LAMP-2 Il plasmide di attivazione CRISPR (h) è un sistema SAM (mediatore di attivazione sinergico) a tre plasmidi progettato per la sovraregolazione trascrizionale altamente efficiente e sito-specifica del locus LAMP2 nelle linee cellulari umane. Il sistema è costruito attorno a una Cas9 cataliticamente inattiva (dCas9) che porta due mutazioni inattivanti (D10A e N863A) che eliminano l'attività nucleasica preservando al contempo il legame con il DNA. Questa dCas9 è fusa con VP64, un potente attivatore trascrizionale, ed è coespressa con un gene di resistenza alla blasticidina per la selezione. Il secondo plasmide codifica la proteina di fusione MS2-p65-HSF1, un complesso attivatore secondario che agisce in sinergia con dCas9-VP64, insieme a un gene di resistenza all'igromicina. Il terzo plasmide codifica un sgRNA specifico per il bersaglio di 20 nt fuso a due aptameri di RNA MS2 che reclutano il complesso MS2-p65-HSF1 nel sito di attivazione, accompagnato da un gene di resistenza alla puromicina.
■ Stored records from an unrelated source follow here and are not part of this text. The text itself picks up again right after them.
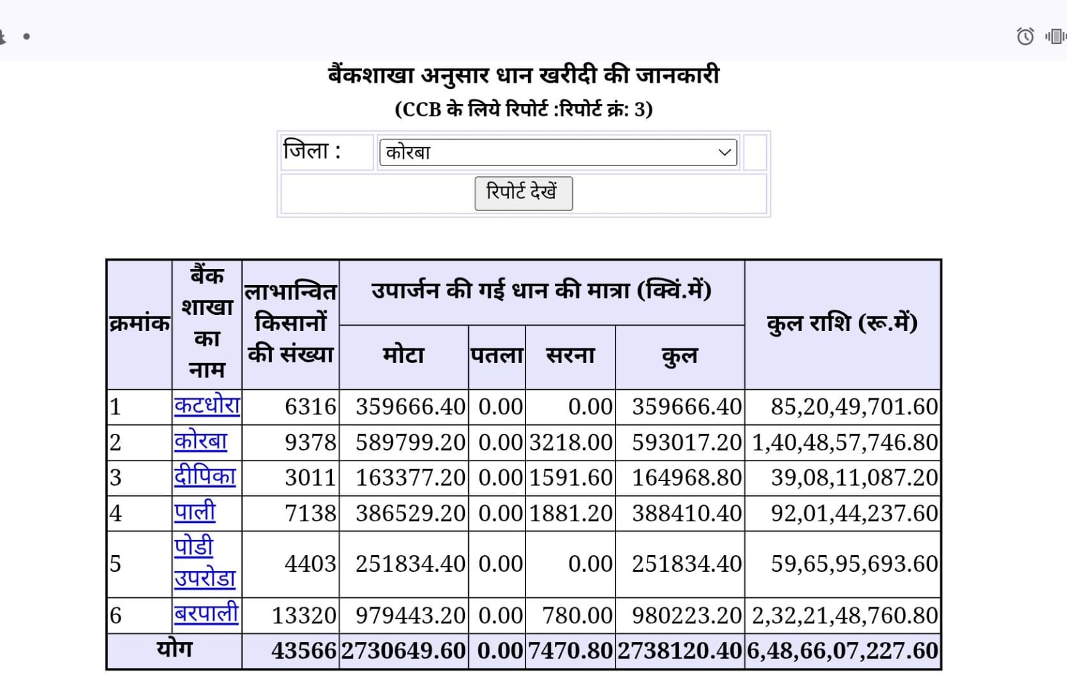
Task: Click the कुल राशि (रू.में) column header
Action: [842, 324]
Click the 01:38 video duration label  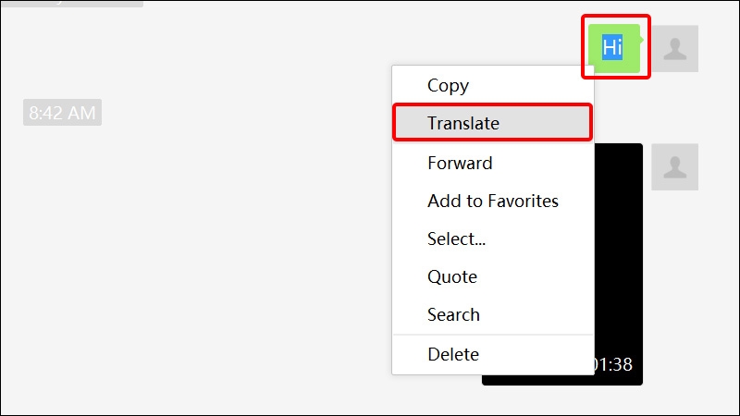(612, 364)
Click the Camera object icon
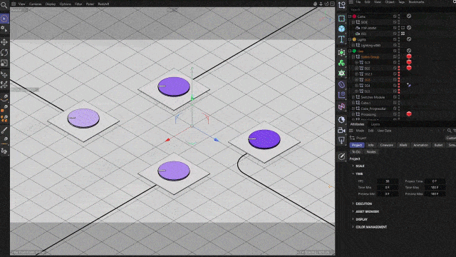The height and width of the screenshot is (257, 456). pyautogui.click(x=342, y=130)
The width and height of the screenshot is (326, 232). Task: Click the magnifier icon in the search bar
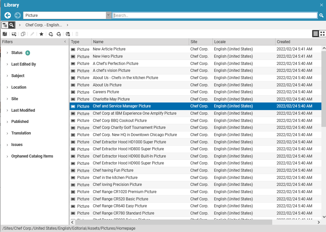tap(321, 15)
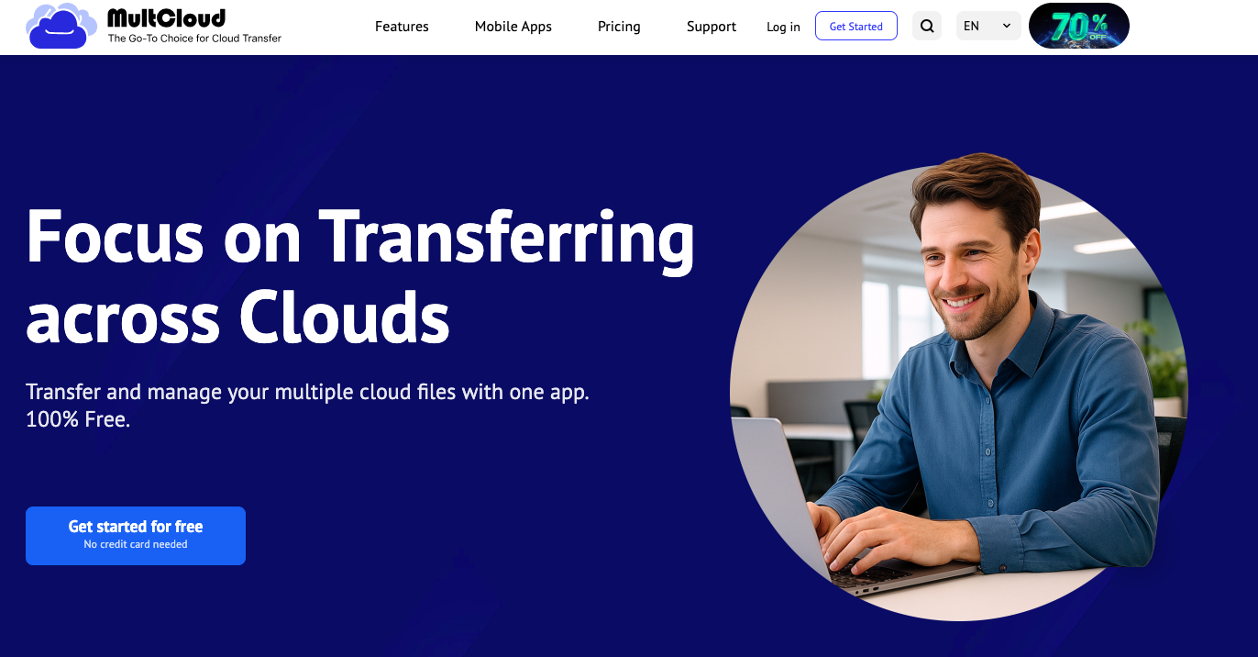This screenshot has height=657, width=1258.
Task: Click the Log in link
Action: click(x=783, y=27)
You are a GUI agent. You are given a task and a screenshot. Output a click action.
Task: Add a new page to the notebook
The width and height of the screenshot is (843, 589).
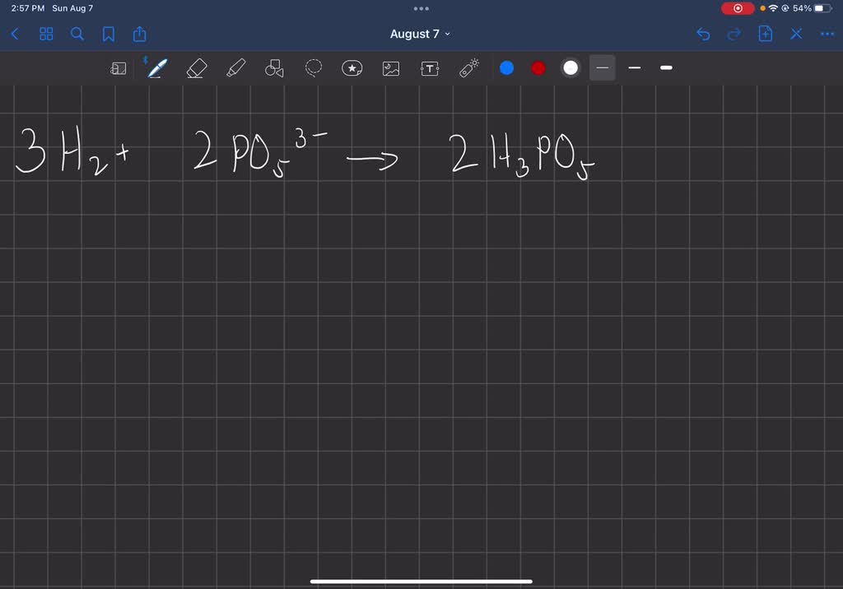point(765,34)
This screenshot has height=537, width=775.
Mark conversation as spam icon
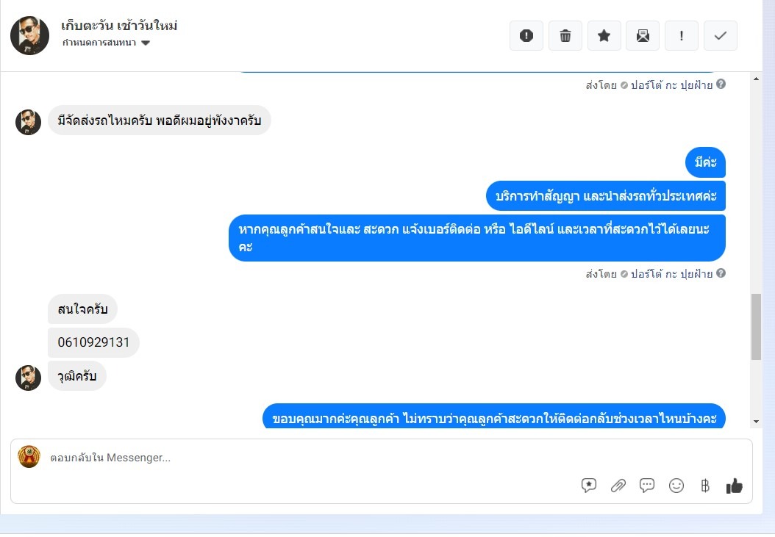pyautogui.click(x=526, y=35)
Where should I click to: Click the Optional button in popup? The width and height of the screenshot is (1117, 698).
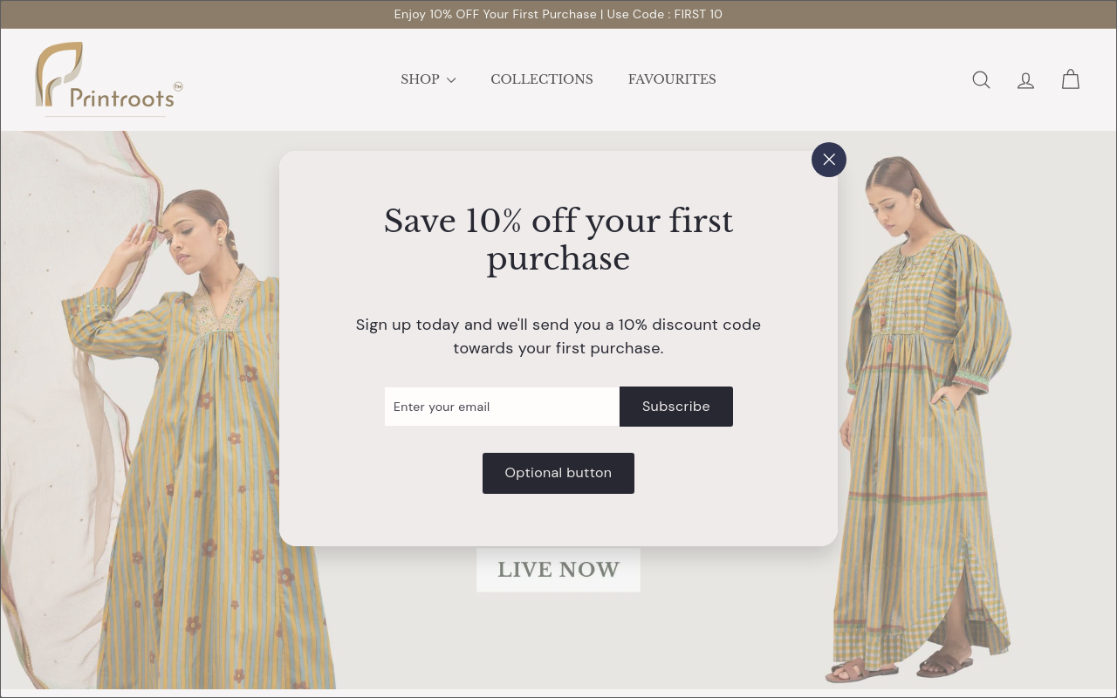pos(559,473)
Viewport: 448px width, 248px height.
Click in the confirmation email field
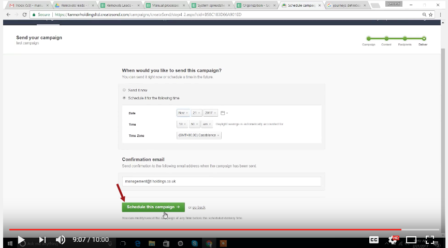pos(222,182)
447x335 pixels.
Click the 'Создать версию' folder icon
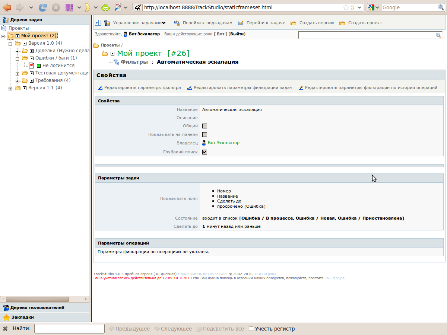point(293,23)
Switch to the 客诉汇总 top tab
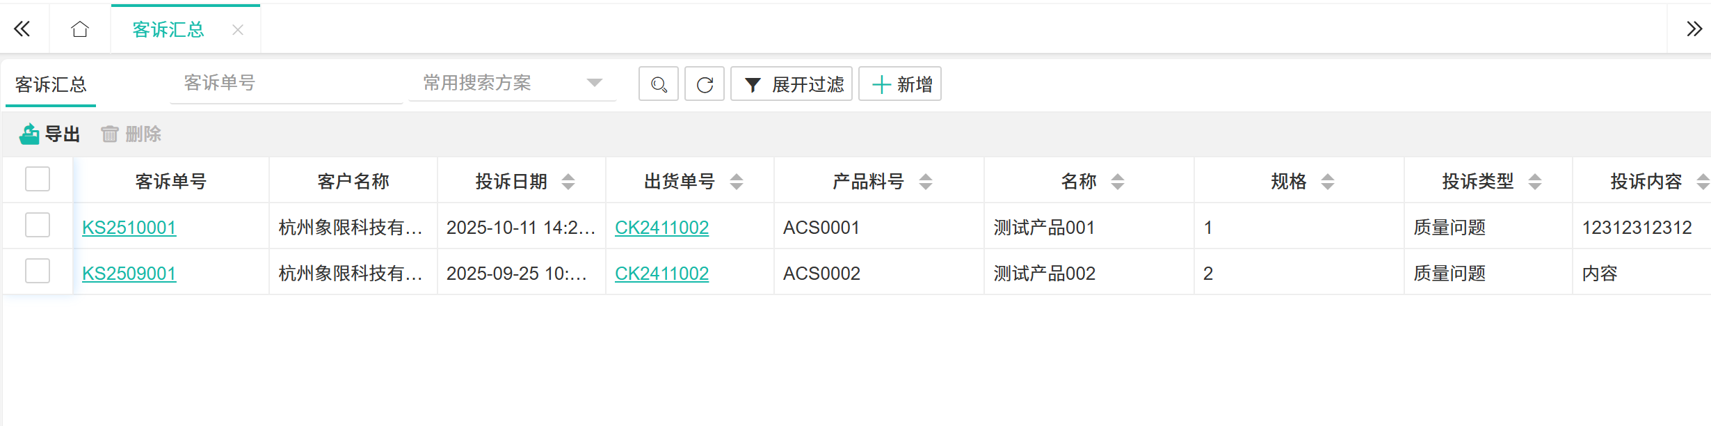Viewport: 1711px width, 426px height. pos(168,30)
I tre plasmidi vengono somministrati in un rapporto di massa 1:1:1 per un'espressione bilanciata di tutti i componenti del sistema.
Una volta assemblato nel locus bersaglio, il complesso SAM si lega a circa 200 bp a monte del sito di inizio della trascrizione LAMP2, dove VP64, p65 e HSF1 agiscono in modo concertato per reclutare il machinery trascrizionale e guidare la sovraregolazione dell'espressione endogena di LAMP-2. A differenza della Cas9 con attività nucleasica, dCas9 non introduce rotture a doppio filamento né modifica la sequenza genomica, preservando il locus LAMP2 nativo e consentendo lo studio delle risposte trascrizionali dipendenti da LAMP-2 nel locus endogeno, rendendolo uno strumento prezioso per studi funzionali, l'identificazione di geni bersaglio e la modellizzazione del ripristino della via LAMP-2 nelle cellule tumorali con espressione di LAMP2 silenziata o ridotta.
Solo per uso di ricerca. Non destinato a uso diagnostico o terapeutico.